Instructions for the task: Among the records below, find the line with "Given: Click the last 휴대번호 box with 1111" and the line with "Task: Expand the". Set down both and every line between, exactly and with no pictures, but nothing else.

Saved data entries
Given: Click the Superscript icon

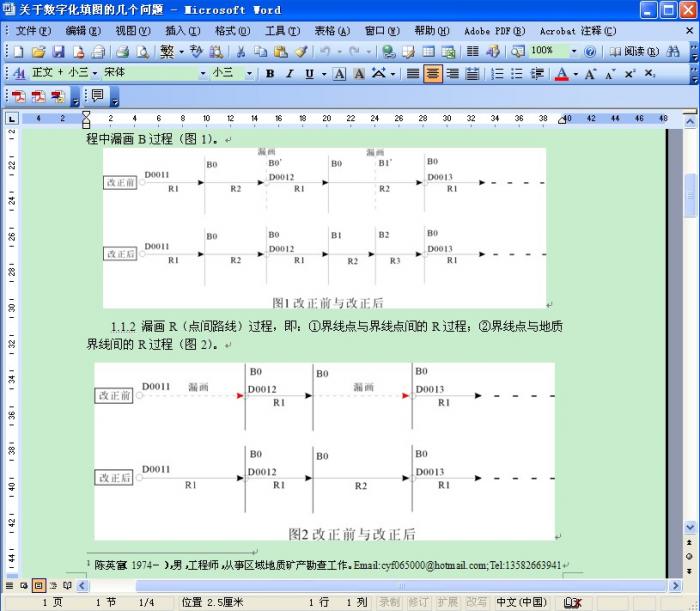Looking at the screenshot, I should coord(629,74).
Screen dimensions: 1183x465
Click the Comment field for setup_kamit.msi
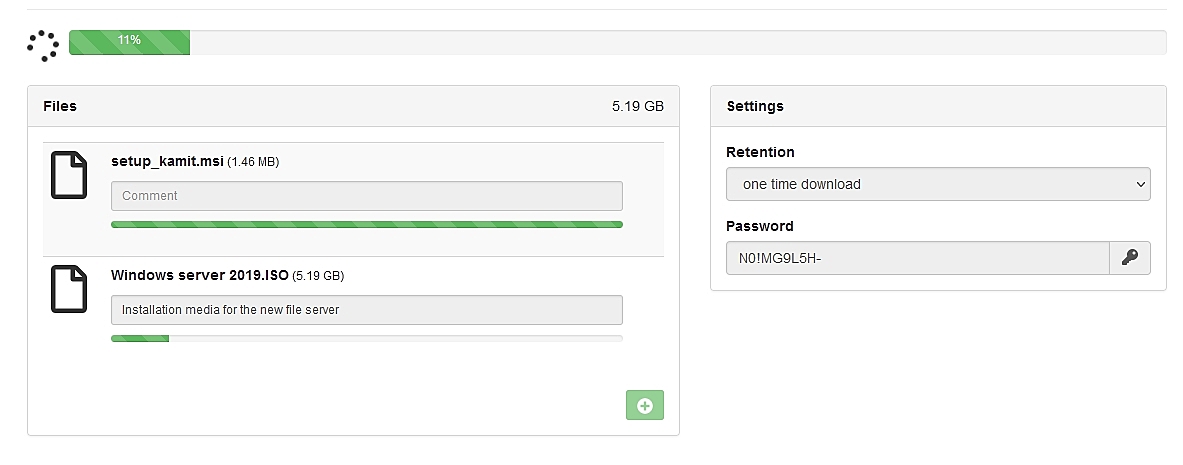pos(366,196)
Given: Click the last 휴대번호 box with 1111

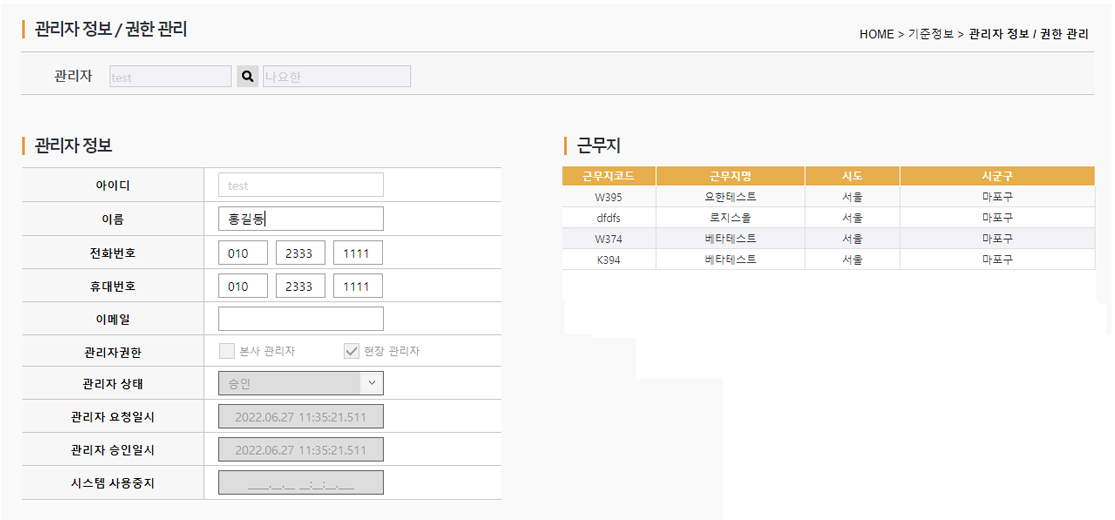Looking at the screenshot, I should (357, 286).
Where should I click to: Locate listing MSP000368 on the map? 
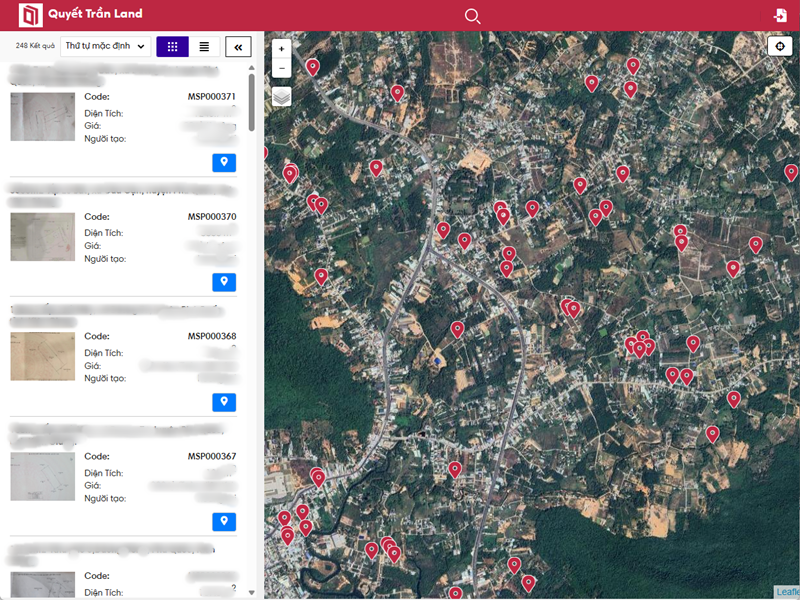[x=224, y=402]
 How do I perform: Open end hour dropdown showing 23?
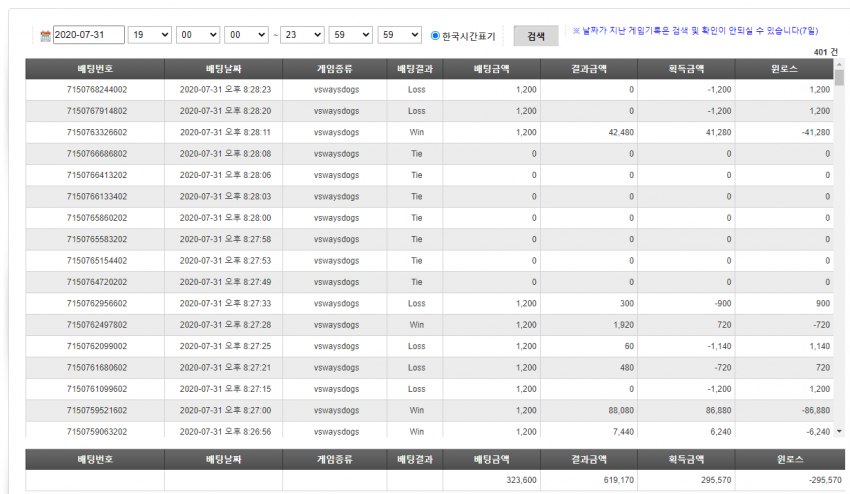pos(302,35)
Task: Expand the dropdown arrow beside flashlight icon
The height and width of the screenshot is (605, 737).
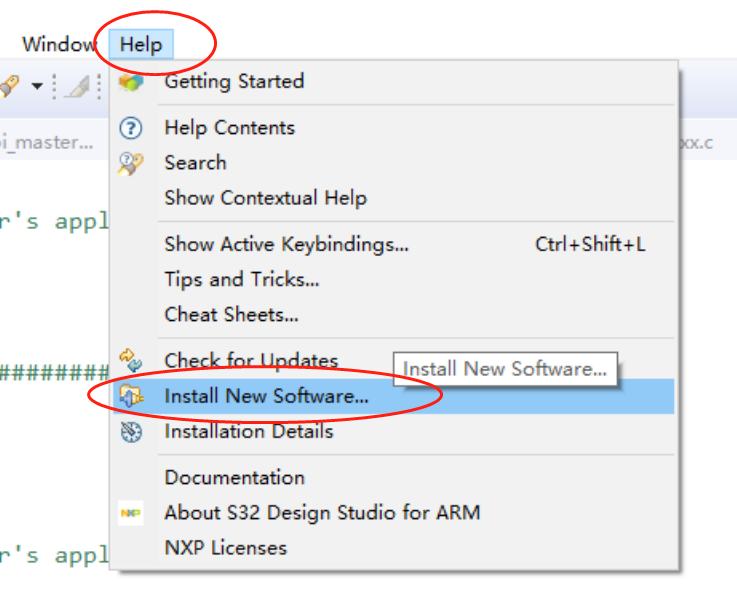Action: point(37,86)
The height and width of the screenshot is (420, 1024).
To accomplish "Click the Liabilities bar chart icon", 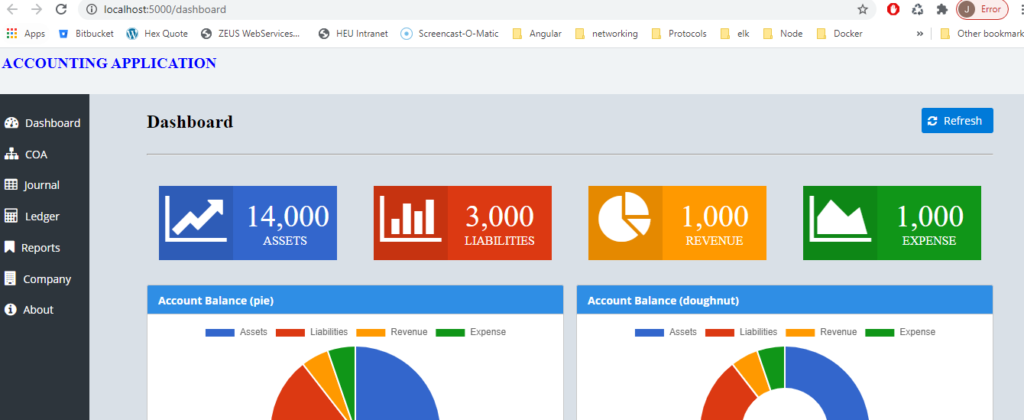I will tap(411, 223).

--

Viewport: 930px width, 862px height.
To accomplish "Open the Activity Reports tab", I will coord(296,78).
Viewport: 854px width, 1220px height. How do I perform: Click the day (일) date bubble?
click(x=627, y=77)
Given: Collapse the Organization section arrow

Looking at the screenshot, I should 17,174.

Exercise output:
Given: Click the last 휴대번호 box with 1111

Looking at the screenshot, I should (357, 286).
Where should I click to: Locate listing MSP000368 on the map? 
[x=224, y=402]
 How do I perform: Open end hour dropdown showing 23?
pos(302,35)
Task: Expand the dropdown arrow beside flashlight icon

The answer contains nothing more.